Initial Workup for Secondary Hypertension
The initial workup for a patient with suspected secondary hypertension should include a thorough history, physical examination, basic laboratory tests, and a 12-lead ECG to identify potential underlying causes and assess for hypertension-mediated organ damage.
When to Suspect Secondary Hypertension
Secondary hypertension occurs in approximately 5-10% of all hypertensive patients 1. Consider screening for secondary causes in patients with:
- Early-onset hypertension (<30 years of age), particularly without typical risk factors
- Resistant hypertension (BP >140/90 mmHg despite ≥3 antihypertensive medications including a diuretic)
- Sudden deterioration in previously well-controlled BP
- Hypertensive urgency or emergency
- Clinical features suggesting a specific secondary cause
- Severe hypertension (≥180/110 mmHg)
Initial Diagnostic Workup
History and Physical Examination
Focus on:
Family history of hypertension or cardiovascular disease
Medication use (including OTC, herbal supplements, illicit drugs)
Symptoms suggesting secondary causes:
- Episodic headaches, palpitations, sweating (pheochromocytoma)
- Snoring, daytime sleepiness (obstructive sleep apnea)
- Muscle weakness, polyuria (primary aldosteronism)
- Weight gain, hirsutism, easy bruising (Cushing's syndrome)
Physical examination should include:
- BP measurement in both arms
- BMI and waist circumference
- Heart and lung examination
- Abdominal examination (including renal artery bruits)
- Peripheral pulses
- Signs of endocrine disorders (moon facies, buffalo hump, striae)
Basic Laboratory Tests
According to the 2024 ESC guidelines 2 and 2020 ISH guidelines 2, routine tests should include:
Blood tests:
- Fasting blood glucose (and HbA1c if elevated)
- Serum lipids (total cholesterol, LDL, HDL, triglycerides)
- Serum sodium and potassium
- Blood creatinine and eGFR
- Thyroid-stimulating hormone (TSH)
- Hemoglobin/hematocrit
- Serum calcium
- Serum uric acid (if available)
- Liver function tests (if indicated)
Urine tests:
- Urinalysis (dipstick)
- Urinary albumin-to-creatinine ratio
12-lead ECG:
- To detect atrial fibrillation, left ventricular hypertrophy, ischemic heart disease
Additional Investigations Based on Initial Findings
If the initial evaluation suggests a specific secondary cause, further targeted investigations should be considered 2:
For Suspected Primary Aldosteronism
- Plasma aldosterone-to-renin ratio
- Confirmatory testing (e.g., intravenous saline suppression test)
- Adrenal imaging (CT)
- Adrenal vein sampling in selected cases
For Suspected Renal Causes
- Kidney ultrasound
- Renal artery imaging (duplex ultrasound, CT or MR angiography)
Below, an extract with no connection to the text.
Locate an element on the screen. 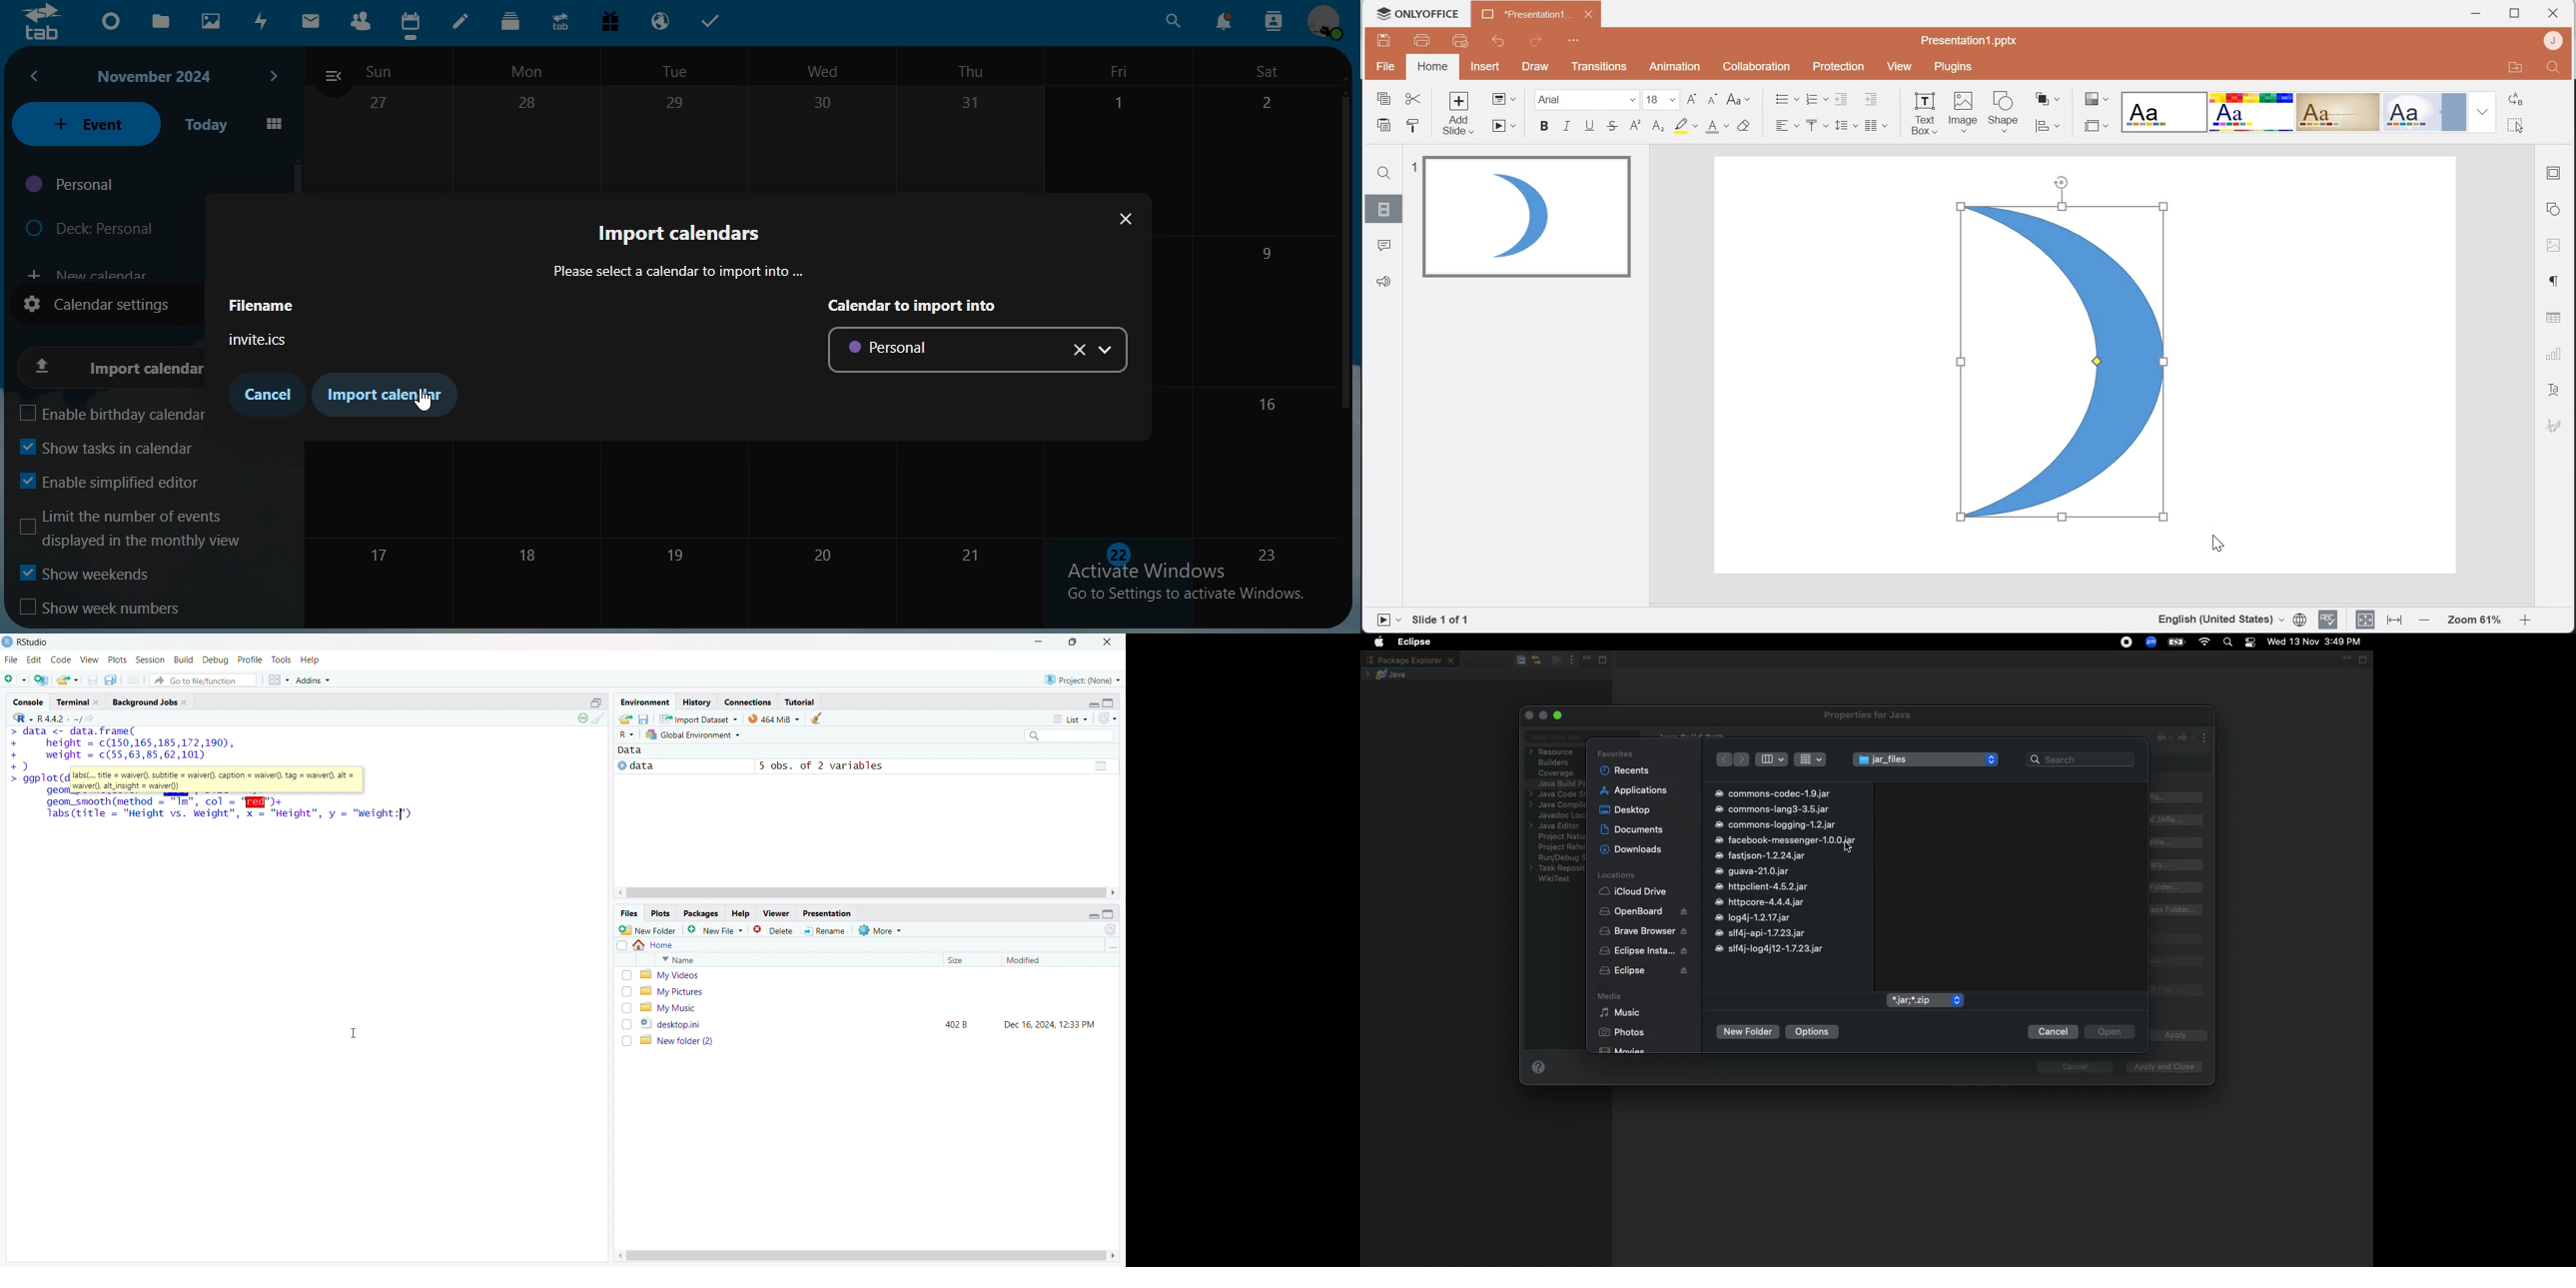 The height and width of the screenshot is (1288, 2576). today is located at coordinates (207, 125).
For Suspected Pheochromocytoma
- Plasma free metanephrines
- 24-hour urinary catecholamines and metanephrines
- Abdominal/adrenal imaging
For Suspected Cushing's Syndrome
- Late-night salivary cortisol
- Dexamethasone suppression test
- 24-hour urinary free cortisol
For Suspected Obstructive Sleep Apnea
- Home sleep apnea testing
- Overnight polysomnography
Assessment for Hypertension-Mediated Organ Damage
Optional tests to assess for target organ damage include 2:
- Echocardiography (LVH, systolic/diastolic dysfunction)
- Carotid ultrasound (atherosclerotic plaques)
- Fundoscopy (retinal changes, particularly if BP >180/110 mmHg)
- Ankle-brachial index (peripheral artery disease)
- Brain CT/MRI (if neurological symptoms present)
Important Considerations
The prevalence of abnormal findings and end-organ damage is higher than previously thought, with recent studies showing up to 8.3% of patients with asymptomatic severe hypertension having evidence of end-organ damage 3.
Age >60 years and comorbidities such as diabetes, ischemic heart disease, and prior cerebrovascular events significantly increase the risk of end-organ damage in patients with severe hypertension 3.
Even with appropriate treatment of secondary causes, blood pressure rarely returns to completely normal levels with long-term follow-up, suggesting either concomitant essential hypertension or irreversible vascular remodeling 1.
Consider referral to a specialist center for further investigation and management of suspected secondary hypertension, particularly for complex cases or when initial workup suggests a specific cause 2.